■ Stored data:
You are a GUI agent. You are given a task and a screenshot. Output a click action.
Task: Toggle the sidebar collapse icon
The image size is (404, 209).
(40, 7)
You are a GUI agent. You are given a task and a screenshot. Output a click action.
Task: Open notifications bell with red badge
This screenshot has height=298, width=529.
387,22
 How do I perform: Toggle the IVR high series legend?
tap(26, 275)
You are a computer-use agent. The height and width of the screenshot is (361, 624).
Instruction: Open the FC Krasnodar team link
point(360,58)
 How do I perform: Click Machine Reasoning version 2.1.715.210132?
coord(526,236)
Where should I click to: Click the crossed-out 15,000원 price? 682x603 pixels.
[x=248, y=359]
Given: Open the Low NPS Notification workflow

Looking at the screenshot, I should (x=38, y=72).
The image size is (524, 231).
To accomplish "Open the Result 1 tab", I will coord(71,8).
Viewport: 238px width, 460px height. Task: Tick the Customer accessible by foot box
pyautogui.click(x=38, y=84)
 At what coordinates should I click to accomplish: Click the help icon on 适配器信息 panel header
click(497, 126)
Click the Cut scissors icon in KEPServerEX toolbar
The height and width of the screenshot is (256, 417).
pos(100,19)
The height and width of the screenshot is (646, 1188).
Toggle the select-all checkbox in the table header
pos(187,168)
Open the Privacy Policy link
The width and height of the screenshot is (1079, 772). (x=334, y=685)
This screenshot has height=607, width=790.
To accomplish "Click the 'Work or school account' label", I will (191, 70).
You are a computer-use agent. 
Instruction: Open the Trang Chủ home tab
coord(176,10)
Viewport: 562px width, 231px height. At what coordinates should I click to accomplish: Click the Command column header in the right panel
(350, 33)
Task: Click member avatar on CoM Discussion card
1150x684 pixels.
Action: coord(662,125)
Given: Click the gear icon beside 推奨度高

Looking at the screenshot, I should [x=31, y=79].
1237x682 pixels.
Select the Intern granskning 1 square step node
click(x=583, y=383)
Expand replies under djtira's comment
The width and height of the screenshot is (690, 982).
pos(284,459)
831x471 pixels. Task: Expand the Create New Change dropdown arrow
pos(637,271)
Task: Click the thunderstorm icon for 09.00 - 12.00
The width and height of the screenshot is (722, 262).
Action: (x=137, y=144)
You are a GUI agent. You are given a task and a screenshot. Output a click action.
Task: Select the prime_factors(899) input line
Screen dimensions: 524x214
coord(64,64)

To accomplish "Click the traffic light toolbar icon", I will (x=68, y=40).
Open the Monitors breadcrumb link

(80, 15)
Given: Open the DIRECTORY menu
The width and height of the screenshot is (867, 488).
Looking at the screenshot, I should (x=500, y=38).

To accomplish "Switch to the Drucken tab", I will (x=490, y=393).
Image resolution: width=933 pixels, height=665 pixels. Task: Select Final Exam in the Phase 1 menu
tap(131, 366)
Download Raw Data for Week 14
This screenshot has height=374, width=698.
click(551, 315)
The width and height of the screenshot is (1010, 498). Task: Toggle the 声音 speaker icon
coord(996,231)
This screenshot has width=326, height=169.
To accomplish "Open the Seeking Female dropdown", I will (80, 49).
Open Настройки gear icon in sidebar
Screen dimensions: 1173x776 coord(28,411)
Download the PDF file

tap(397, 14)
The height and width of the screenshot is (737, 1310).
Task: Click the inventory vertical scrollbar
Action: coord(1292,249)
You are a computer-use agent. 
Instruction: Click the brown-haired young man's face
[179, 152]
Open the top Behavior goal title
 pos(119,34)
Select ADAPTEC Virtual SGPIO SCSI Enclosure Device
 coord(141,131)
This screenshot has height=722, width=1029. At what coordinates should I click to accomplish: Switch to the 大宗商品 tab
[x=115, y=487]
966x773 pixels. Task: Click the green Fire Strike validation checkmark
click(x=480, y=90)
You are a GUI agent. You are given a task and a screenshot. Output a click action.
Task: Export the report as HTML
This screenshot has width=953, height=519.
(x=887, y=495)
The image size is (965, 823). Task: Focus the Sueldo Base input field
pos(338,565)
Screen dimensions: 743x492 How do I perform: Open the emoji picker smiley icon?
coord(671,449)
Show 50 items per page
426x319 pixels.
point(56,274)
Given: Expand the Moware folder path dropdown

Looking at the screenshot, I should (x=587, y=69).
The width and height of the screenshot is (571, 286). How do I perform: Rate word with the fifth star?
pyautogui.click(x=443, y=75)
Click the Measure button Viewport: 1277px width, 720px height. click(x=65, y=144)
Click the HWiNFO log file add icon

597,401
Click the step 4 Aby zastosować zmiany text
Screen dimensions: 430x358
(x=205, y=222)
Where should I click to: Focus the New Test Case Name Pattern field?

■ WHAT YOU WILL DO: Line by line, retype all of the records exactly.

■ ANSWER SPACE:
You are a GUI agent. You are given a task and a screenshot. Output a click action.
Task: Toggle the sidebar collapse icon
The image size is (404, 209).
(40, 7)
You are a GUI agent. You are given a task and a screenshot. Output a click action.
Task: Open notifications bell with red badge
This screenshot has height=298, width=529.
387,22
 How do I perform: Toggle the IVR high series legend?
tap(26, 275)
You are a computer-use agent. The height and width of the screenshot is (361, 624).
Instruction: Open the FC Krasnodar team link
point(360,58)
 How do I perform: Click Machine Reasoning version 2.1.715.210132?
coord(526,236)
Where should I click to: Click the crossed-out 15,000원 price? 682x603 pixels.
[x=248, y=359]
Given: Open the Low NPS Notification workflow

Looking at the screenshot, I should (x=38, y=72).
The image size is (524, 231).
To accomplish "Open the Result 1 tab", I will coord(71,8).
Viewport: 238px width, 460px height. Task: Tick the Customer accessible by foot box
pyautogui.click(x=38, y=84)
 At what coordinates should I click to accomplish: Click the help icon on 适配器信息 panel header
click(497, 126)
Click the Cut scissors icon in KEPServerEX toolbar
The height and width of the screenshot is (256, 417).
pos(100,19)
The height and width of the screenshot is (646, 1188).
Toggle the select-all checkbox in the table header
pos(187,168)
Open the Privacy Policy link
The width and height of the screenshot is (1079, 772). (x=334, y=685)
This screenshot has height=607, width=790.
To accomplish "Click the 'Work or school account' label", I will (191, 70).
You are a computer-use agent. 
Instruction: Open the Trang Chủ home tab
coord(176,10)
Viewport: 562px width, 231px height. At what coordinates should I click to accomplish: Click the Command column header in the right panel
(350, 33)
Task: Click member avatar on CoM Discussion card
1150x684 pixels.
Action: coord(662,125)
Given: Click the gear icon beside 推奨度高

Looking at the screenshot, I should [x=31, y=79].
1237x682 pixels.
Select the Intern granskning 1 square step node
click(x=583, y=383)
Expand replies under djtira's comment
The width and height of the screenshot is (690, 982).
pos(284,459)
831x471 pixels. Task: Expand the Create New Change dropdown arrow
pos(637,271)
Task: Click the thunderstorm icon for 09.00 - 12.00
The width and height of the screenshot is (722, 262).
Action: (x=137, y=144)
You are a GUI agent. You are given a task and a screenshot. Output a click action.
Task: Select the prime_factors(899) input line
Screen dimensions: 524x214
coord(64,64)

To accomplish "Click the traffic light toolbar icon", I will (x=68, y=40).
Open the Monitors breadcrumb link

(80, 15)
Given: Open the DIRECTORY menu
The width and height of the screenshot is (867, 488).
Looking at the screenshot, I should (x=500, y=38).

To accomplish "Switch to the Drucken tab", I will (x=490, y=393).
Image resolution: width=933 pixels, height=665 pixels. Task: Select Final Exam in the Phase 1 menu
tap(131, 366)
Download Raw Data for Week 14
This screenshot has height=374, width=698.
click(551, 315)
The width and height of the screenshot is (1010, 498). Task: Toggle the 声音 speaker icon
coord(996,231)
This screenshot has width=326, height=169.
To accomplish "Open the Seeking Female dropdown", I will (80, 49).
Open Настройки gear icon in sidebar
Screen dimensions: 1173x776 coord(28,411)
Download the PDF file

tap(397, 14)
The height and width of the screenshot is (737, 1310).
Task: Click the inventory vertical scrollbar
Action: coord(1292,249)
You are a computer-use agent. 
Instruction: Click the brown-haired young man's face
[179, 152]
Open the top Behavior goal title
 pos(119,34)
Select ADAPTEC Virtual SGPIO SCSI Enclosure Device
 coord(141,131)
This screenshot has height=722, width=1029. At what coordinates should I click to accomplish: Switch to the 大宗商品 tab
[x=115, y=487]
966x773 pixels. Task: Click the green Fire Strike validation checkmark
click(x=480, y=90)
You are a GUI agent. You are given a task and a screenshot. Output a click action.
Task: Export the report as HTML
This screenshot has width=953, height=519.
(x=887, y=495)
The image size is (965, 823). Task: Focus the Sueldo Base input field
pos(338,565)
Screen dimensions: 743x492 How do I perform: Open the emoji picker smiley icon?
coord(671,449)
Show 50 items per page
426x319 pixels.
point(56,274)
Given: Expand the Moware folder path dropdown

Looking at the screenshot, I should (x=587, y=69).
The width and height of the screenshot is (571, 286). How do I perform: Rate word with the fifth star?
pyautogui.click(x=443, y=75)
Click the Measure button Viewport: 1277px width, 720px height. click(x=65, y=144)
Click the HWiNFO log file add icon

597,401
Click the step 4 Aby zastosować zmiany text
Screen dimensions: 430x358
(x=205, y=222)
Where should I click to: Focus the New Test Case Name Pattern field?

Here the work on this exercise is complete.